Exercise details ▸ Copy out the summary of Dr. Zhang's research contributions word for word, in full.

Dr. Zhang's seminal contributions to cardiovascular physiology and cell therapy are:

Use of in vivo NMR spectroscopy to study myocardial bioenergetic abnormality in hypertrophied and failing hearts;
Cardiac cell therapy using adult or human pluripotent stem cells; and
Design of scaffolds to enhance delivery of stem cells for cardiac repair.
Using a canine model of severe LVH secondary to pressure overload, the Zhang lab was the first to demonstrate that in vivo LVH hearts are associated with myocardial bioenergetic inefficiency; the severity of this bioenergetic abnormality is linearly related to the severity of hypertrophy, but is independent from a persistent myocardial ischemia. The recent report from the Zhang lab of quantitatively measuring myocardial ATP hydrolysis rate in the in vivo heart using NMR spectroscopy has had a significant impact on the field of bioenergetics in vivo, not only to the cardiovascular sciences, but also to other important organ systems.

In the past two decades, the Zhang lab’s active research areas have involved cell therapy for myocardial repair using autologous, allogenic adult stem cells, or human pluripotent stem cell (PSC) derived cardiac cells, and large-animal models of severe left-ventricular dysfunction with or without ischemic coronary artery disease. Dr. Zhang’s lab has been designing and fabricating myocardial tissue patches to examine the mechanisms and the functional outcomes of myocardial contractile-, bioenergetic-, and gene/protein expression changes in hearts receiving different types of cell transplantation (adult progenitor cells or iPSC-derivatives) using tissue engineering and molecular biochemistry tools.

Data provided ▸

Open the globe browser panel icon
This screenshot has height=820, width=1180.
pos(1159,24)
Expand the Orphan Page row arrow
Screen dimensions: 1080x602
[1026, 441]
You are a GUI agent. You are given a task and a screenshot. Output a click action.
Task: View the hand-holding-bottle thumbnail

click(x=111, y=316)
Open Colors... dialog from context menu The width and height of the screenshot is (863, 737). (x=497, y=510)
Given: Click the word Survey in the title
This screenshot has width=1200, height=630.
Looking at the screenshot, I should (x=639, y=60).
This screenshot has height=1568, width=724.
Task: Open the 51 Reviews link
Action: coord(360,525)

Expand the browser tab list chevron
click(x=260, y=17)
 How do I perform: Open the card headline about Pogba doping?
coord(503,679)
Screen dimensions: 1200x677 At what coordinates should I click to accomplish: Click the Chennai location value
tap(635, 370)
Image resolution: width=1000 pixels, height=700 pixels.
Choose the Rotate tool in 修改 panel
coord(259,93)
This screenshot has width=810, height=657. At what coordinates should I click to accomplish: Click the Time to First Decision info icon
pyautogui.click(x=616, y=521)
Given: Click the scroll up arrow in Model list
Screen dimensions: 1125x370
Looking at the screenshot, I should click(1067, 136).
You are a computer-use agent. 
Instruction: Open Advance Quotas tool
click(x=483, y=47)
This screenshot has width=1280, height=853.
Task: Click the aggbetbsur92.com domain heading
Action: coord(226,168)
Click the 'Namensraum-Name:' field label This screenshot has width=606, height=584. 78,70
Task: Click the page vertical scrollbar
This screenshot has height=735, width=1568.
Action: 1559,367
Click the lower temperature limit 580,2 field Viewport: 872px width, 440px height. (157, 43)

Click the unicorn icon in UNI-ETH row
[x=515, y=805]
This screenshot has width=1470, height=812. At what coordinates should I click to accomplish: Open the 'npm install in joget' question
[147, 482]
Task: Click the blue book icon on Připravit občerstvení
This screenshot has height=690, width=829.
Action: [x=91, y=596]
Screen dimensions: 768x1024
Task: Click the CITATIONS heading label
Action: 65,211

Reply ▸
Dr. Zhang's seminal contributions to cardiovascular physiology and cell therapy are:

Use of in vivo NMR spectroscopy to study myocardial bioenergetic abnormality in hypertrophied and failing hearts;
Cardiac cell therapy using adult or human pluripotent stem cells; and
Design of scaffolds to enhance delivery of stem cells for cardiac repair.
Using a canine model of severe LVH secondary to pressure overload, the Zhang lab was the first to demonstrate that in vivo LVH hearts are associated with myocardial bioenergetic inefficiency; the severity of this bioenergetic abnormality is linearly related to the severity of hypertrophy, but is independent from a persistent myocardial ischemia. The recent report from the Zhang lab of quantitatively measuring myocardial ATP hydrolysis rate in the in vivo heart using NMR spectroscopy has had a significant impact on the field of bioenergetics in vivo, not only to the cardiovascular sciences, but also to other important organ systems.

In the past two decades, the Zhang lab’s active research areas have involved cell therapy for myocardial repair using autologous, allogenic adult stem cells, or human pluripotent stem cell (PSC) derived cardiac cells, and large-animal models of severe left-ventricular dysfunction with or without ischemic coronary artery disease. Dr. Zhang’s lab has been designing and fabricating myocardial tissue patches to examine the mechanisms and the functional outcomes of myocardial contractile-, bioenergetic-, and gene/protein expression changes in hearts receiving different types of cell transplantation (adult progenitor cells or iPSC-derivatives) using tissue engineering and molecular biochemistry tools.